The poll shows Republicans as being at odds with Democrats, Independents and the general voting public as 83 percent of Democrats, 63 percent of both Independents and overall voters consider Floyd’s death as an indication of systemic racism in policing.
While responses to the same question differed amongst different races, a majority among all races saw Floyd’s death as part of a larger pattern, including 71 percent of hispanic voters, 86 percent of black voters and 57 percent of white voters.
The poll, which was conducted by the Washington, D.C. political newspaper The Hill and the market research company HarrisX, asked questions of 2,834 registered voters online between June 12 and 14.
“It’s really two separate Americas right now,” Mallory Newall, Director of Research at Ipsos, told Hill.TV. “There’s just a huge gap in your views on racial inequality and police treatment of people of color, especially black Americans, depending on your political affiliation.”
The poll’s partisan results reflect the different responses the federal Republicans and Democrats have had to the ongoing racial justice protests.
Republican President Donald Trump’s executive order, issued on June 16, aims to establish a system for public filing of excessive force complaints against officers, a ban of police chokeholds (except in life-threatening situations) and additional training for police, especially those who interact with homeless people and those in mental health crises.
But the Democratic and Republican police reform bills differ in their approaches to the issue.
The Democrats’ House bill, led by the Congressional Black Caucus, bans all chokeholds, no-knock warrants for drug cases and qualified immunity, the legal principle that protects police against civil excessive force and misconduct charges. The bill also limits the federal sale of military-grade equipment to local law enforcement agencies, requires body and dashboard cameras for all police and creates a national registry for police misconduct.
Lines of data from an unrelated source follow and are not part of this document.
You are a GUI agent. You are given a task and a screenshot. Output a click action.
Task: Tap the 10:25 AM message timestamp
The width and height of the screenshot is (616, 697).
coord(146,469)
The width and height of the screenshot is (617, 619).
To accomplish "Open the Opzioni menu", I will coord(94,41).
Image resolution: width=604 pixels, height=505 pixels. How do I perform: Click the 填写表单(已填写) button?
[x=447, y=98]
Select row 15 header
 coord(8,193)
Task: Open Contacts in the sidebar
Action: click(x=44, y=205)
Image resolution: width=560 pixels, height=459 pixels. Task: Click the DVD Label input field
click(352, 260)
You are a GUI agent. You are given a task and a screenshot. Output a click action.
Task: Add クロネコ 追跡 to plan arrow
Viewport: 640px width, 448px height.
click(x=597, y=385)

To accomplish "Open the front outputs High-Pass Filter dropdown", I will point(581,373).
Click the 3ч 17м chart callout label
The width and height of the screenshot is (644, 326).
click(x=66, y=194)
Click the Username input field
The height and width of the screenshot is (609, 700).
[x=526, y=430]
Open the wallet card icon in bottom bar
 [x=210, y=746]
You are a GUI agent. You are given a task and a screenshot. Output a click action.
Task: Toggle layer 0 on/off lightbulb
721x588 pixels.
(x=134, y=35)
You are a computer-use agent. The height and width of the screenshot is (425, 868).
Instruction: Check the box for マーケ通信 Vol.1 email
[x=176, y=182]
The Republicans’ Senate bill, led by black Senator Tim Scott of South Carolina, would neither ban no-knock warrants nor qualified immunity. It would use federal funds to incentivize law enforcement agencies to acquire body cameras, create local police misconduct databases and ban chokeholds “except when deadly force is authorized.”
The authors of a recent Yale University study on law enforcement officers re-hired after misconduct complaints said that the strong collective bargaining agreements of police unions often protect officers from being fired, punished or prosecuted after allegations of misconduct.